[Document and screenshot pointing records]
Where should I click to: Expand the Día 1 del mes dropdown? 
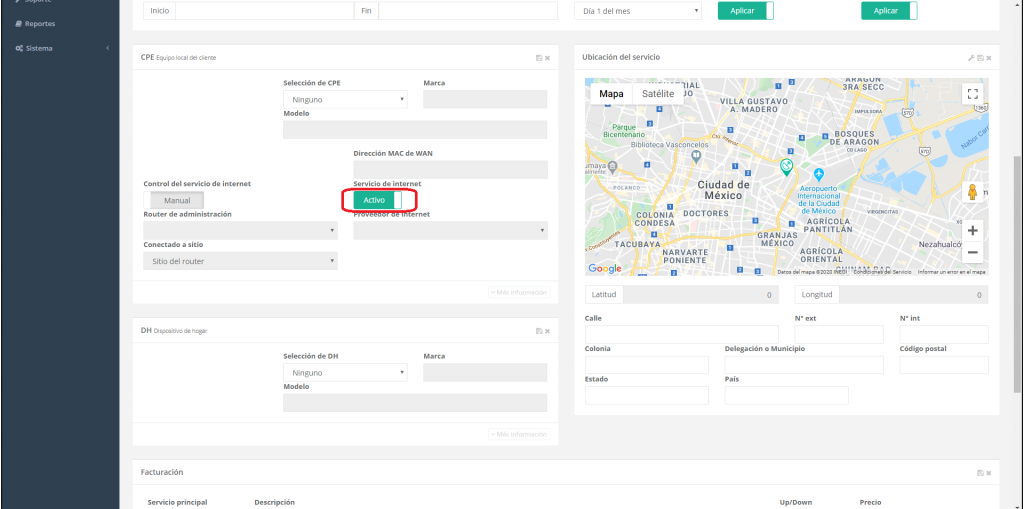(x=641, y=10)
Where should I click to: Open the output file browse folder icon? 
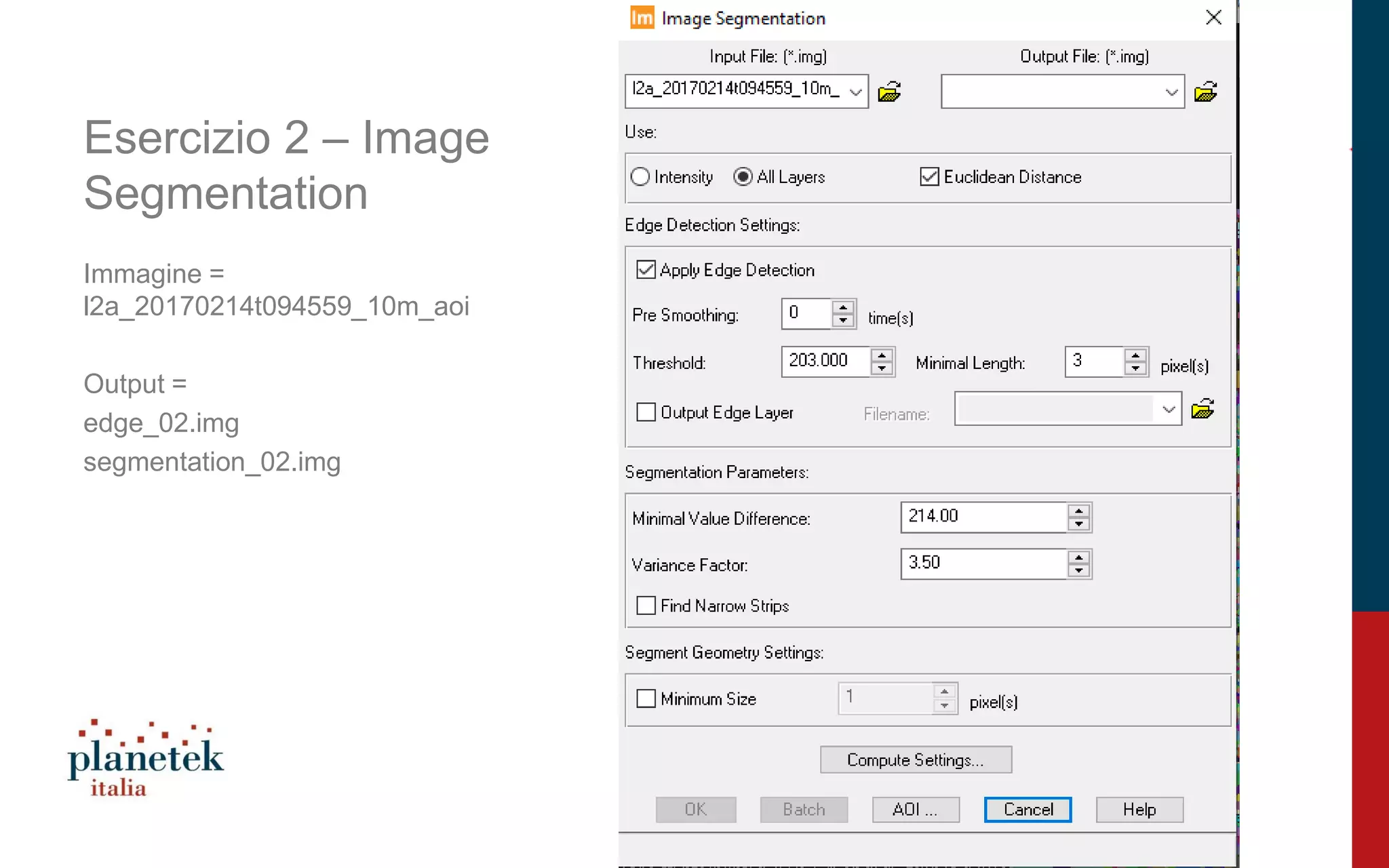[1205, 92]
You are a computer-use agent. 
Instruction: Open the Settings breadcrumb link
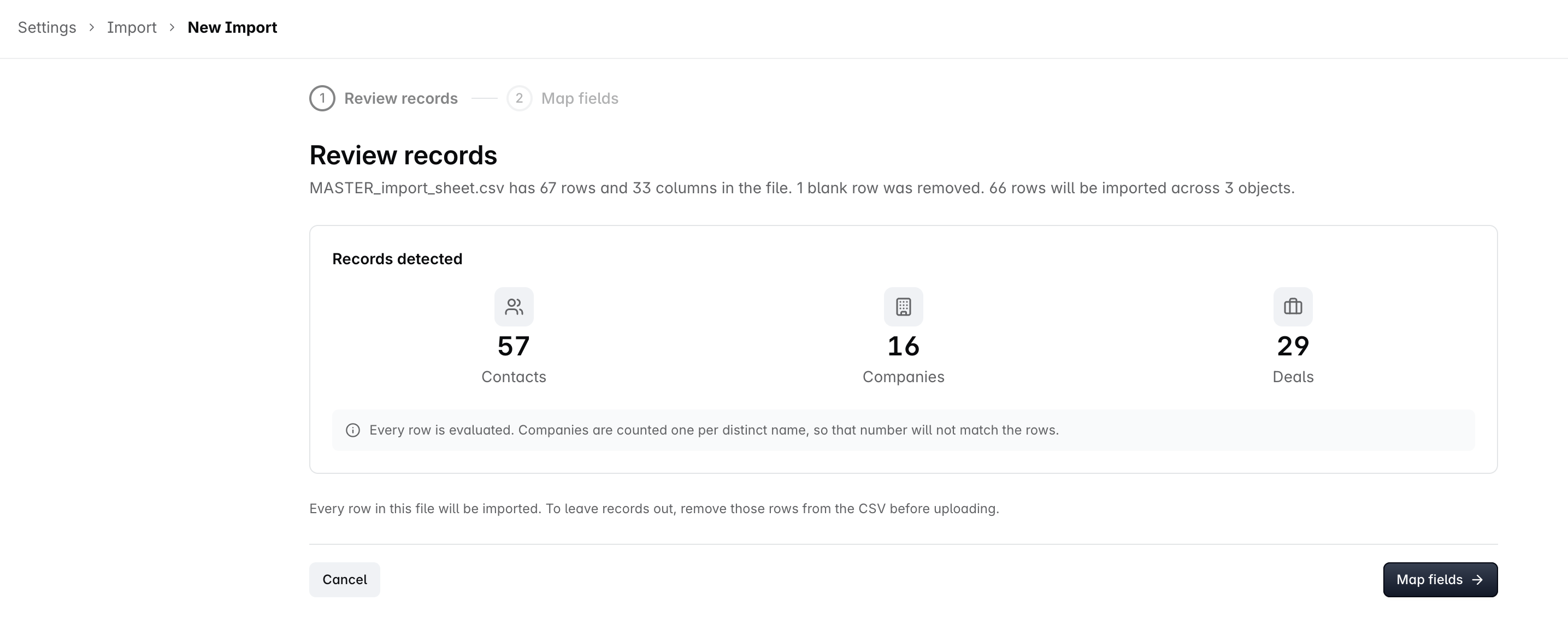47,27
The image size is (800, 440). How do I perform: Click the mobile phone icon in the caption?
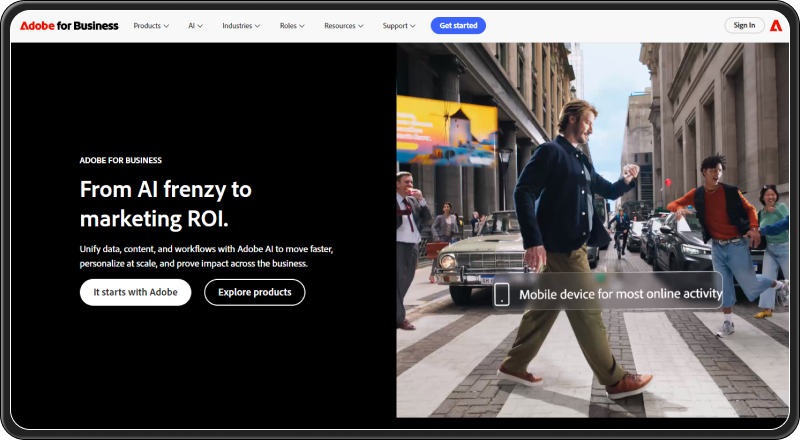pyautogui.click(x=502, y=293)
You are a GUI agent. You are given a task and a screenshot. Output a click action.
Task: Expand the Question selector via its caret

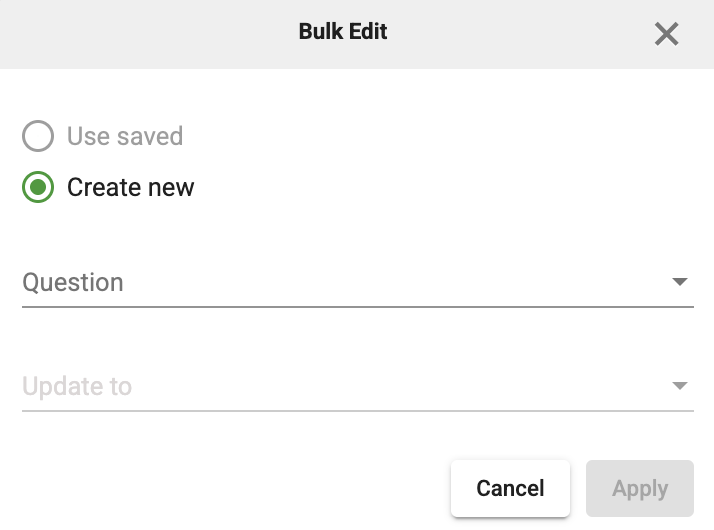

- Task directions: Identify each line of the records above that contains the word "agent", with case counting, and copy those lines.

- Worked solution:
You are a computer-use agent. 
You are a GUI agent. You are given a task and a screenshot. Output a click action.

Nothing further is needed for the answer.